Paul E. Levy of Levy Law Offices, Boise, for amicus curiae, Paul E. Levy.
Larry D. Ripley, Barton L. Kline, and Paul L. Jauregui of Evans, Keane, Koontz, Boyd & Ripley, Boise, for appellant, Idaho Power.
Owen H. Orndorff and Wayne L. Kidwell of Orndorff, Kidwell, MacConnell & Peterson, Boise, for respondent, Afton Energy, Inc.
This appeal is a continuation of the proceedings previously considered by the Court in Afton Energy, Inc. v. Idaho Power Company, 107 Idaho 781, 693 P.2d 427 (1984) (Afton I and Afton III ). 1 In that case, we affirmed an Idaho Public Utilities Commission (Commission) order that required Idaho Power to purchase power from Afton pursuant to a fixed-term contract. Now, Idaho Power is back before the Court seeking a modification of the Commission order to comply with our holding in Afton I. Before we address the issues presented in this appeal, a brief summary of the prior proceedings is needed to clarify the position of the parties.
In 1978, Congress, to combat a nationwide energy shortage, enacted the Public Utility Regulatory Policy Act (PURPA). Specifically, § 210 (16 U.S.C. § 824a-3) and the related regulations thereto, require utilities to purchase power from qualifying co-generated small power producers (CSPPs) at the utility's avoided cost rates. Afton Energy, a CSPP located in Afton, Wyoming, unsuccessfully attempted to sell Idaho Power the output of its qualifying co-generation facility. After negotiations broke off, Afton filed a complaint with the Commission requesting the Commission to "immediately order Idaho Power to enter into the attached power sales agreement and to furthermore cooperate in good faith and in an expeditious manner to consummate the sale of its power to Idaho Power."

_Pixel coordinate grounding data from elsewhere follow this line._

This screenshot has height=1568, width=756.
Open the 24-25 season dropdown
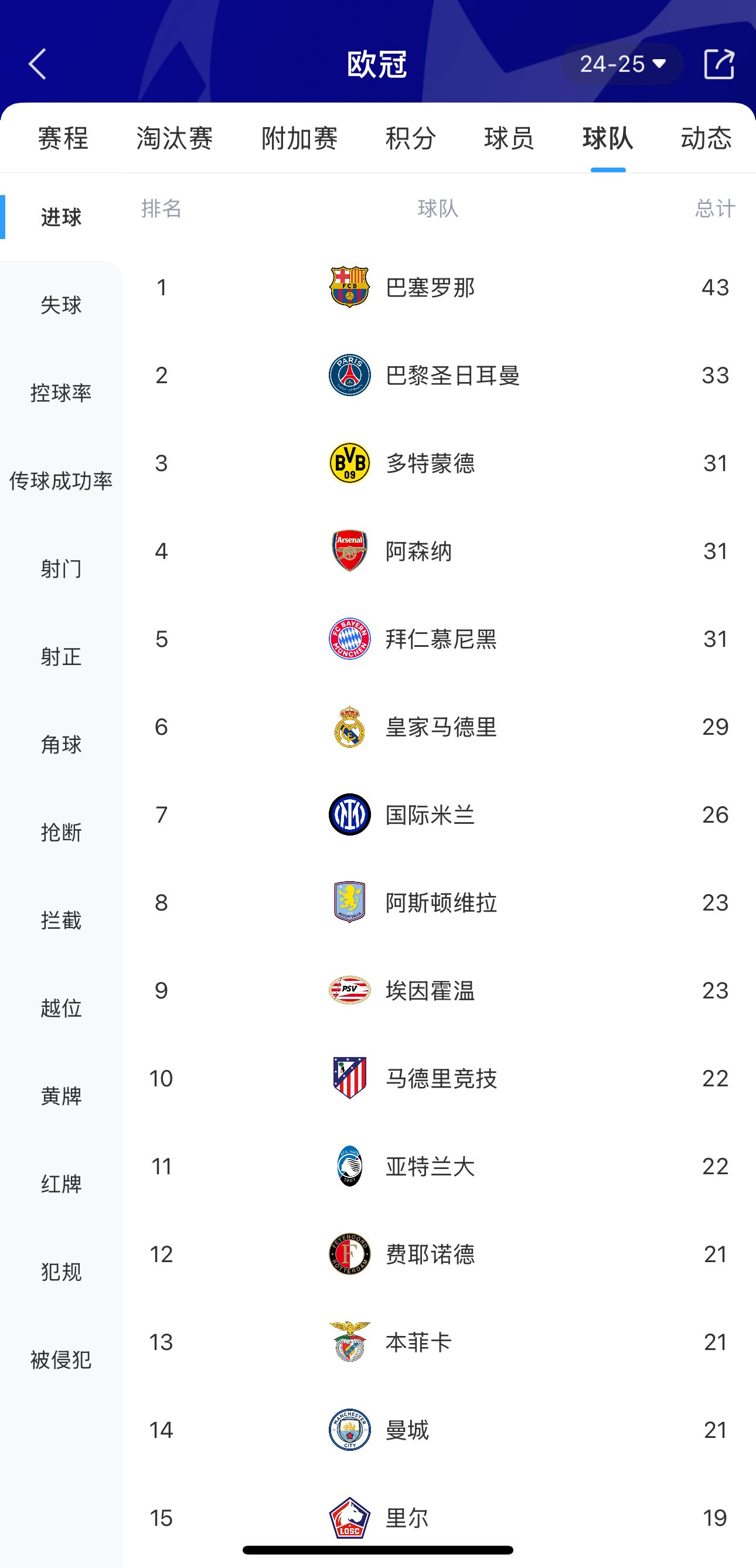pos(622,64)
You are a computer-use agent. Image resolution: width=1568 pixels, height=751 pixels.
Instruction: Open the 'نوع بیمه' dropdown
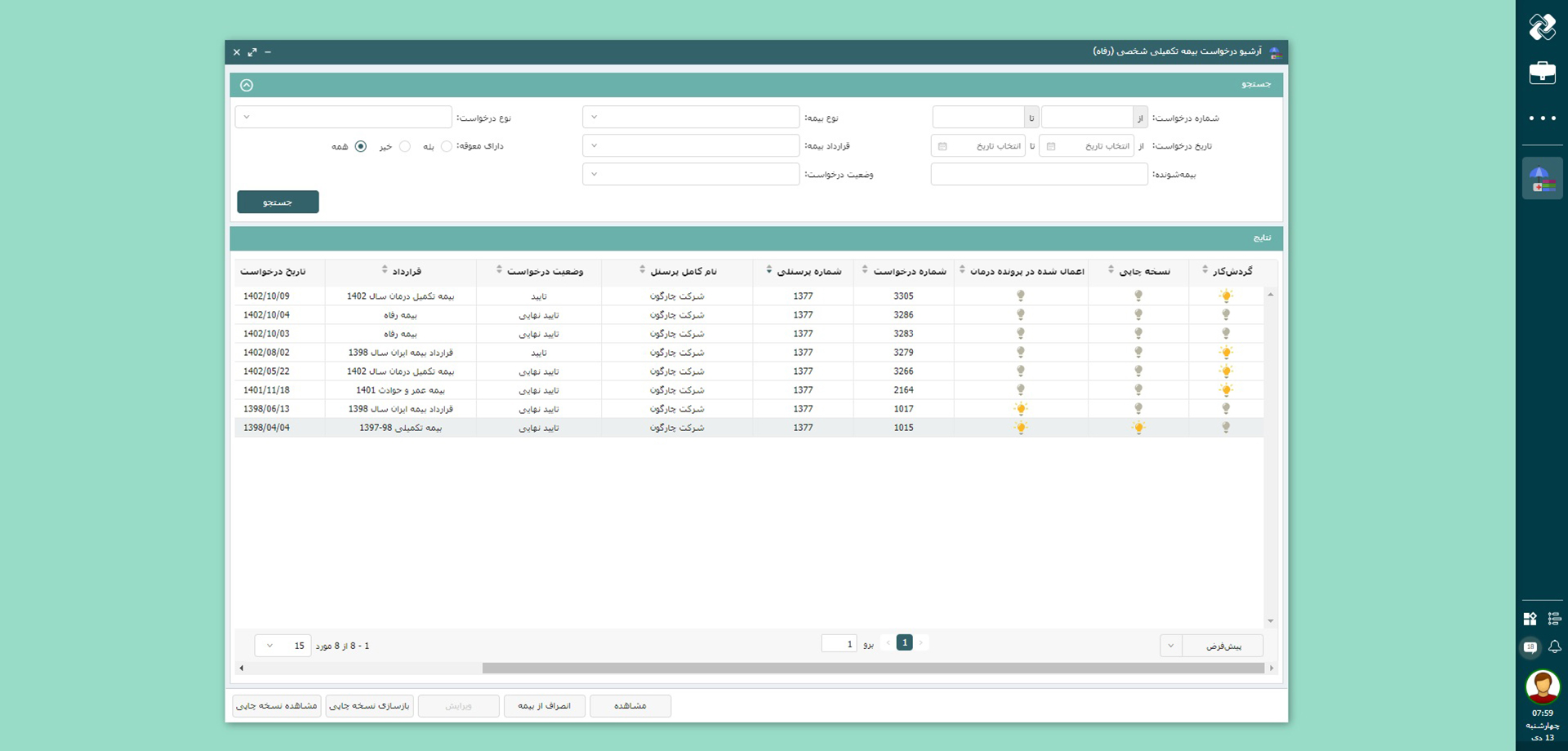690,118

Idaho Power, by answer, denied that the Commission had jurisdiction to order it to enter into the contract attached to Afton's complaint because it was not freely negotiated. The Commission, in Order No. 17478, agreed with Idaho Power that it could not dictate contract terms, but did hold that it had the authority and duty under PURPA to require utilities to purchase power pursuant to firm agreements with the CSPPs. The Commission thereby ordered Idaho Power to "agree to purchase from Afton Energy, Inc., co-generated power in the amount and for the time period tendered by Afton at the avoided cost rate for Idaho Power Company...."
Idaho Power still disputed the legal authority of the Commission to make such an order. However, it complied and contracted to purchase power from Afton. The parties negotiated two payment options, the binding option dependent upon this Court's determination of the Commission's authority. Article IV of the contract defined the payment options. The first option provided that payments from Idaho Power would be fixed and would remain in full force and effect for the entire 35-year term of the contract. On the other hand, the second option provided that rates would be fixed for the first ten years of the contract only, and subsequently would allow for downward adjustment if Idaho Power's avoided cost rate should be reduced in the future.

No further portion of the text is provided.